Former segregated school in Naples, Florida

George Washington Carver High School was a public secondary school in Naples, Florida. It served as the high school for black students until the public schools were integrated in 1968.

==History==
For most of its history, Collier County did not provide an education for the black youth of Naples. They were allowed to attend schools such as Dunbar High School in Fort Myers, a one-hour bus trip, and later to Bethune School in Immokalee.

In the 1950s, schools for elementary-school-aged blacks were opened and grades were added year by year. By 1959, a high school was added and George Washington Carver High School was founded.

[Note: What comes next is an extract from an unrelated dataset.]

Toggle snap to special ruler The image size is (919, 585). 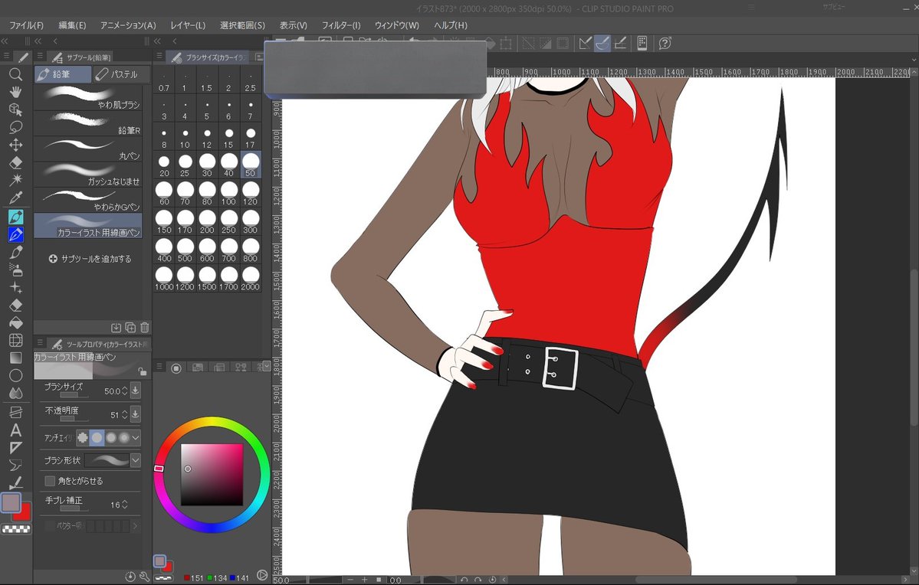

There were two teachers provided for the school. Athletics also were segregated, so the teams had to travel long distances for games. Blacks were not allowed to attend the Naples High School's games but were permitted to watch through the fence.

The school graduated a total of 33 students in its 9-year history. In the mid-1960s, Collier County School superintendent Bill Reynolds integrated the faculty of Naples High School by moving Herbert Cambridge, a teacher at Carver, to Naples. Unlike many segregated districts in Florida, there was no court order and black students were integrated into the white schools with little public comment in 1968.

The school site today houses the River Park Community Center as well as the George Washington Carver public housing project.